Information supplied:
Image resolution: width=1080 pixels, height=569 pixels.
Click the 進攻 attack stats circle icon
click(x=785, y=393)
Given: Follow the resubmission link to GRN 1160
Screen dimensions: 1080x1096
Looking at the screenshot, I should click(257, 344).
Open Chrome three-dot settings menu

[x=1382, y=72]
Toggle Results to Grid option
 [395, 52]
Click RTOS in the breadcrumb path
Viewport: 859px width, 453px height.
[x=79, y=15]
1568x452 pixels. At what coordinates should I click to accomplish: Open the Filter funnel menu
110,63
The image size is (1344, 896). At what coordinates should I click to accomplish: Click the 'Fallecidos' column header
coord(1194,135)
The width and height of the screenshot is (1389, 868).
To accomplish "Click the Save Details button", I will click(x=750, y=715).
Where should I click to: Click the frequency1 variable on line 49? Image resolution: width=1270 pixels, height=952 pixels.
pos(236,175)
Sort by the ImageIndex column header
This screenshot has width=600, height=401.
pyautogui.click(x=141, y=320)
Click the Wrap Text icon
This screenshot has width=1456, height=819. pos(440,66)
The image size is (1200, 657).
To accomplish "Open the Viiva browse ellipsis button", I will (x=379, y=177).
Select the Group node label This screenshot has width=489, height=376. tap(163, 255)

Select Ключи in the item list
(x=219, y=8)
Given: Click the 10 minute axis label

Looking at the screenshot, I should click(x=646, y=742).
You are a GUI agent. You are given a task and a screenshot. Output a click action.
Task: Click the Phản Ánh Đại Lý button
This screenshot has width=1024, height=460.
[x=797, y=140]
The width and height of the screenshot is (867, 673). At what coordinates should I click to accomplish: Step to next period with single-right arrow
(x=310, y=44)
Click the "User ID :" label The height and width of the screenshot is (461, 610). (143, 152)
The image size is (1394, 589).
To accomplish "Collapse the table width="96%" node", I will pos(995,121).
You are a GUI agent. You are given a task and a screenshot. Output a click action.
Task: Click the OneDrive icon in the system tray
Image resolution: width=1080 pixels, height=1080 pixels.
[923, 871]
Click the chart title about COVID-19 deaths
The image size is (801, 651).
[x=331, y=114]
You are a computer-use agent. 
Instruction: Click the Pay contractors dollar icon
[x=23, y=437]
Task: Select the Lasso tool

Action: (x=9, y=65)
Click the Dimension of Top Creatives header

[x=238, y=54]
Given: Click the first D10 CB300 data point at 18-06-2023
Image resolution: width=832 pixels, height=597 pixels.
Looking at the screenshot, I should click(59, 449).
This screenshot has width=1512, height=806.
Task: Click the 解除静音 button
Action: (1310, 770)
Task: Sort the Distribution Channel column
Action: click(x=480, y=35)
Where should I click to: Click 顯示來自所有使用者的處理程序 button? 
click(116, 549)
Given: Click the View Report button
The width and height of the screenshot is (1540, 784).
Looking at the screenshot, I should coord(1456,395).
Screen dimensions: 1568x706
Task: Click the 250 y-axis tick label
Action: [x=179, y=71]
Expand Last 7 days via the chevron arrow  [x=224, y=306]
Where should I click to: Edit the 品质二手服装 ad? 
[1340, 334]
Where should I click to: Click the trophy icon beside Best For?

Short task:
Reproduce the records above line for line, without changing anything.

Response to the exercise:
Image resolution: width=1080 pixels, height=569 pixels.
Click the 進攻 attack stats circle icon
click(x=785, y=393)
Given: Follow the resubmission link to GRN 1160
Screen dimensions: 1080x1096
Looking at the screenshot, I should click(257, 344).
Open Chrome three-dot settings menu

[x=1382, y=72]
Toggle Results to Grid option
 [395, 52]
Click RTOS in the breadcrumb path
Viewport: 859px width, 453px height.
[x=79, y=15]
1568x452 pixels. At what coordinates should I click to accomplish: Open the Filter funnel menu
110,63
The image size is (1344, 896). At what coordinates should I click to accomplish: Click the 'Fallecidos' column header
coord(1194,135)
The width and height of the screenshot is (1389, 868).
To accomplish "Click the Save Details button", I will click(x=750, y=715).
Where should I click to: Click the frequency1 variable on line 49? Image resolution: width=1270 pixels, height=952 pixels.
pos(236,175)
Sort by the ImageIndex column header
This screenshot has width=600, height=401.
pyautogui.click(x=141, y=320)
Click the Wrap Text icon
This screenshot has width=1456, height=819. pos(440,66)
The image size is (1200, 657).
To accomplish "Open the Viiva browse ellipsis button", I will (x=379, y=177).
Select the Group node label This screenshot has width=489, height=376. tap(163, 255)

Select Ключи in the item list
(x=219, y=8)
Given: Click the 10 minute axis label

Looking at the screenshot, I should click(x=646, y=742).
You are a GUI agent. You are given a task and a screenshot. Output a click action.
Task: Click the Phản Ánh Đại Lý button
This screenshot has width=1024, height=460.
[x=797, y=140]
The width and height of the screenshot is (867, 673). At what coordinates should I click to accomplish: Step to next period with single-right arrow
(x=310, y=44)
Click the "User ID :" label The height and width of the screenshot is (461, 610). (143, 152)
The image size is (1394, 589).
To accomplish "Collapse the table width="96%" node", I will pos(995,121).
You are a GUI agent. You are given a task and a screenshot. Output a click action.
Task: Click the OneDrive icon in the system tray
Image resolution: width=1080 pixels, height=1080 pixels.
[923, 871]
Click the chart title about COVID-19 deaths
The image size is (801, 651).
[x=331, y=114]
You are a computer-use agent. 
Instruction: Click the Pay contractors dollar icon
[x=23, y=437]
Task: Select the Lasso tool

Action: (x=9, y=65)
Click the Dimension of Top Creatives header

[x=238, y=54]
Given: Click the first D10 CB300 data point at 18-06-2023
Image resolution: width=832 pixels, height=597 pixels.
Looking at the screenshot, I should click(59, 449).
This screenshot has width=1512, height=806.
Task: Click the 解除静音 button
Action: (1310, 770)
Task: Sort the Distribution Channel column
Action: click(x=480, y=35)
Where should I click to: Click 顯示來自所有使用者的處理程序 button? 
click(116, 549)
Given: Click the View Report button
The width and height of the screenshot is (1540, 784).
Looking at the screenshot, I should coord(1456,395).
Screen dimensions: 1568x706
Task: Click the 250 y-axis tick label
Action: [x=179, y=71]
Expand Last 7 days via the chevron arrow  [x=224, y=306]
Where should I click to: Edit the 品质二手服装 ad? 
[1340, 334]
Where should I click to: Click the trophy icon beside Best For?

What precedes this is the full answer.